→ **Page extract**:

————————

MyTwoCents on MySpace

So here’s a question: What is MySpace?

Aristotle once said:

The greatest thing by far is to be a master of metaphor; it is the one thing that cannot be learnt from others; and it is also a sign of genius, since a good metaphor implies an intuitive perception of the similarity in the dissimilar. (De Poetica)

Organizations–especially startups–must also master the metaphor.

I’ll be the first to admit that emerging technologies are tethered to the market’s dominant metaphors, which are built from people’s current and past experiences. We make sense of the new only in terms of the old.

But I have also argued the issue is not whether new technologies are interpreted through old frames, but which old frames. This weekend, after reading both a WSJ story on MySpace (MySpace, ByeSpace) and a parent’s experience with facebook.com (Facebook… ), I saw the enormous leverage of a good metaphor in business.

So what is MySpace?

Is it the next media platform–a new company with the reach and influence of an NBC? Does its phenomenal ascendance and enormous population of demographically perfect users mean it is the platform that will usher in a new golden age for marketers. What they last saw in the 1950’s with television and its ability to reach 75% of the viewing audience at a single moment? Is MySpace the next television?

Or it is not the network but rather the hot show–the Mickey Mouse Club or Davy Crockett that sold millions of mouse-eared hats and coon-skin caps. The kids across America who watched these shows were the canaries in the marketing coalmines (pardon my own metaphors), giving advertisers a glimpse into the power of that new medium to create and drive buying behavior from the ground up. Before then, kids were an elusive target and, a few decades later, were so bombarded with advertising that no one message carried as much weight. Is MySpace a glorified, 24/7 Mickey Mouse Club?

What I realized this weekend, reading both the business press and a parent’s account of these social networking sites is that, to me, these social networking sites are exactly that. When I was a junior in high school, after basketball games we would all meet at the nearby McDonalds (Mickey D’s). When I was a senior, we shifted to Burger King (the BK lounge). Why the shift? As Yogi Berra would have explained, “Nobody went to McDonald’s anymore, it was too crowded.” The same flocking behavior accounts, on differing scales, for shifting fortunes of the club scenes in LA and New York.

MySpace is the new BK Lounge. Granted, a national one, but it’s the place kids go to see and be seen.

The discerning teenager–and when it comes to social networking, perhaps nobody is more discerning–now talks candidly about where they choose to spend their online time and why. Kids talk about how MySpace is getting too crowded, too mainstream, and they are looking for somewhere else to hang out. Somewhere with a bit of cachet. And for this reason, the club/lounge seems the closest metaphor for social networking sites.

The problem with this metaphor is that, while it accounts for the phenomenally easy growth of MySpace, it also predicts an equally easy abandonment by its users. Time will tell.

————————

→ **Input material**:
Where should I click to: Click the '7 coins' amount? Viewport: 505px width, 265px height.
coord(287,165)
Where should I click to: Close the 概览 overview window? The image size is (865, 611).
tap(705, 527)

————————

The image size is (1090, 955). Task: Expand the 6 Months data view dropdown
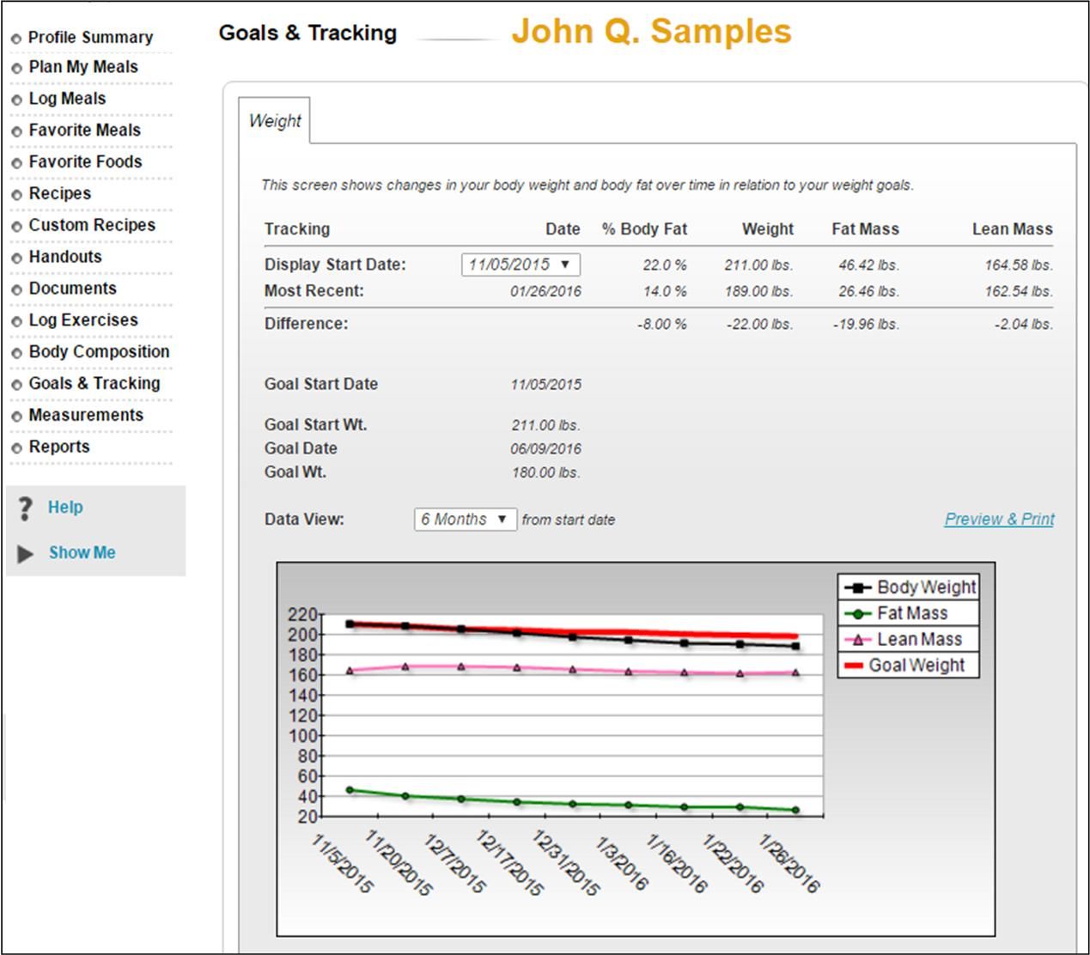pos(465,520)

————————

→ **Problem 1**: Restate word for word the passage of the MySpace post from "MySpace is the" up to and including "Time will tell.".
→ **Problem 2**: Quote the rows from the line with "Where should I click to: Click" up to and including the line with "tap(705, 527)".
The MySpace post and the rows have no connection to each other.

→ **Correct output 1**:
MySpace is the new BK Lounge. Granted, a national one, but it’s the place kids go to see and be seen.

The discerning teenager–and when it comes to social networking, perhaps nobody is more discerning–now talks candidly about where they choose to spend their online time and why. Kids talk about how MySpace is getting too crowded, too mainstream, and they are looking for somewhere else to hang out. Somewhere with a bit of cachet. And for this reason, the club/lounge seems the closest metaphor for social networking sites.

The problem with this metaphor is that, while it accounts for the phenomenally easy growth of MySpace, it also predicts an equally easy abandonment by its users. Time will tell.

→ **Correct output 2**:
Where should I click to: Click the '7 coins' amount? Viewport: 505px width, 265px height.
coord(287,165)
Where should I click to: Close the 概览 overview window? The image size is (865, 611).
tap(705, 527)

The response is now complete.